Text segment ->
——
Thursday, November 25, 2010

Snowvember












On Thursday afternoon I received a cheery phone call from the Mercedes dealership in town. The winter tyres I’d ordered weeks ago, in a quite untypical moment of advance planning, have finally arrived. Unfortunately I now can’t drive my car through the snow to have them fitted, as it doesn’t have winter tyres.




I’m resigned to leaving the wretched vehicle incarcerated in its white overcoat, like last year, until the first thaws of spring.

Enduring Northumbrian winters is like having children. The first is exciting, surprising and unbelievably beautiful. The second is just as attractive but, thanks to the experience you’ve gained from the first, rather more manageable. The third is, to be frank, just a bore and far too exhausting to enjoy: you just want it to do its thing and get to the next season as soon as possible.

This particular infant is about a month premature yet, far from being a meagre little weakling, is a big, bouncing avalanche. I can't remember the last time we had snow this early, certainly not to such an extreme degree. 8 inches landed on our drive on Wednesday night. It began falling shortly after I'd asked Jo to remind me to order some road salt from the builders' merchant. I guess they will have run out by now.
——
Collected material ->
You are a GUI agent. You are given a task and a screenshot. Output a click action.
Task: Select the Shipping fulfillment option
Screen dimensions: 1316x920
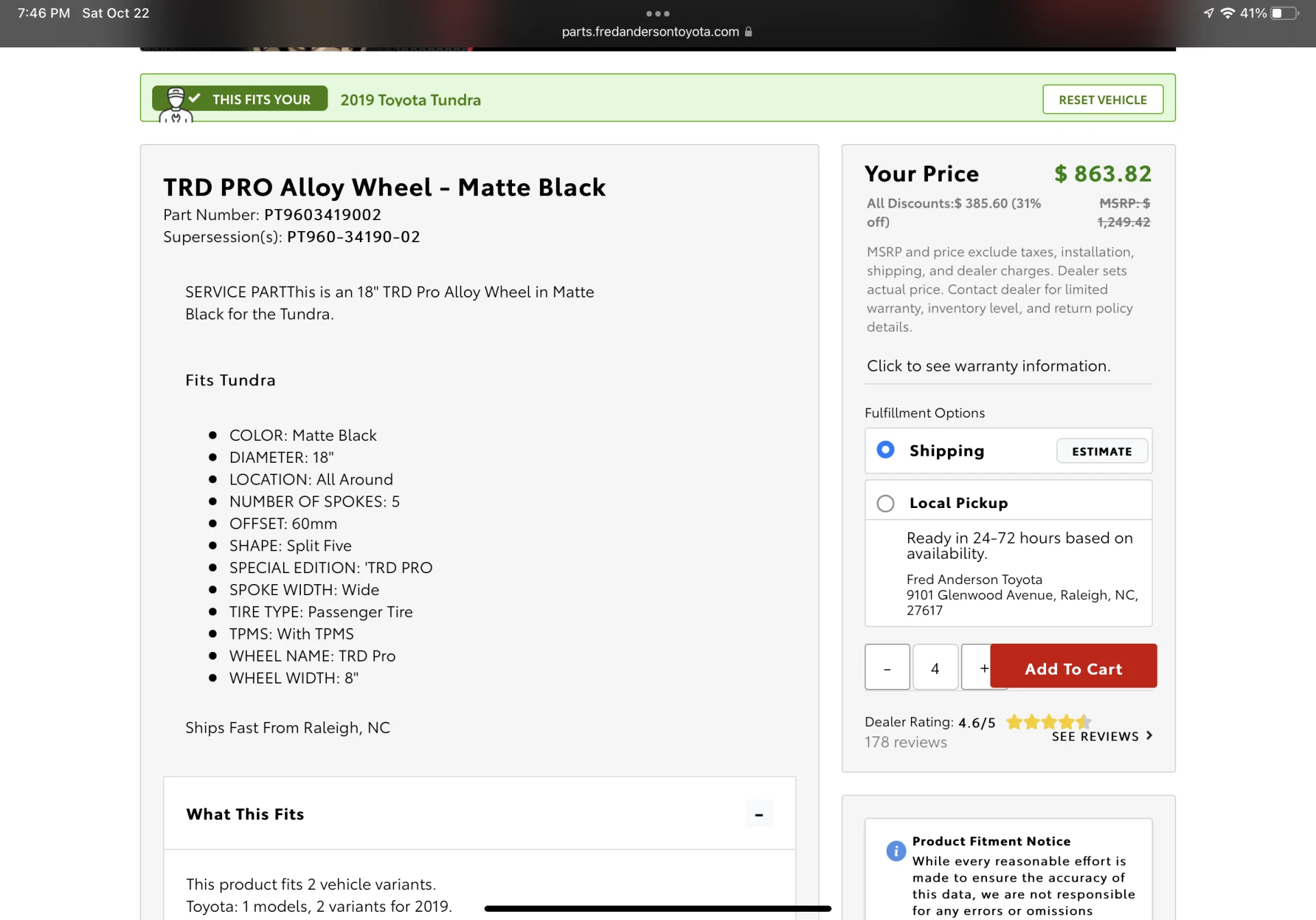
——
Activities ->
#1 In the post about the early snow, how much snow fell on the drive on Wednesday night?
#2 Extend the post about the early snow, picking up right after its final sentence.
The lines that come after the post about the early snow are from a different source.

List of answers ->
#1 8 inches.

#2
At first Izzy couldn't believe her wonderful new surroundings. She rushed round the garden kicking up white clouds and screaming "no!. no!" – she’s not very good at consonants yet. Now she's not so sure - after another ten inches dumped themselves on us last night, the snow is up to her waist.




The dogs are still excited, though I spend hours prising iceballs out of their ears. I've also been trying unsuccessfully to hack a path out for the oil lorry – we’re in danger of running out of fuel.







Meanwhile my Facebook wall is full of entries from excited friends in London swapping snowflake sightings. Their kids can’t wait to clean off their rusty toboggans and build snowmen: I just want to be able to drive to Waitrose without having to be dug out of a ditch by a tractor.

Within minutes of the first flakes’ arrival I demonstrated the typical demeanour of any Brit facing the first snows of winter: panic. Having to be in London for two important meetings, I watched the weather forecast with sinking heart and decided to fly down the night before. I knew I’d be OK, because I’d driven by the airport a couple of times and the snow wasn’t that deep.

Newcastle Airport responded by doing what airports do: closing down unexpectedly and telling its passengers nothing. So, having been summoned to the departure gate at the appointed hour, with a British Airways plane conveniently parked at the end of the jetty, we all sat down and waited to board. After an age somebody spotted that the plane in front of us was already full of passengers – it was the previous flight that had been waiting two hours for the runway to open. Our plane had apparently been circling patiently over our heads, but eventually gave up and landed in Teesside – neither plane flew anywhere that night.

Quite why the runway was shut on Wednesday afternoon remains a mystery – the weathermen had given us days of warning. I guess they must have been the wrong sort of snowflakes. It wasn’t a very good few days for Newcastle Airport as the following night a plane nearly skidded off the end of the runway. Maybe like me they’d forgotten to order their road salt. I took the train.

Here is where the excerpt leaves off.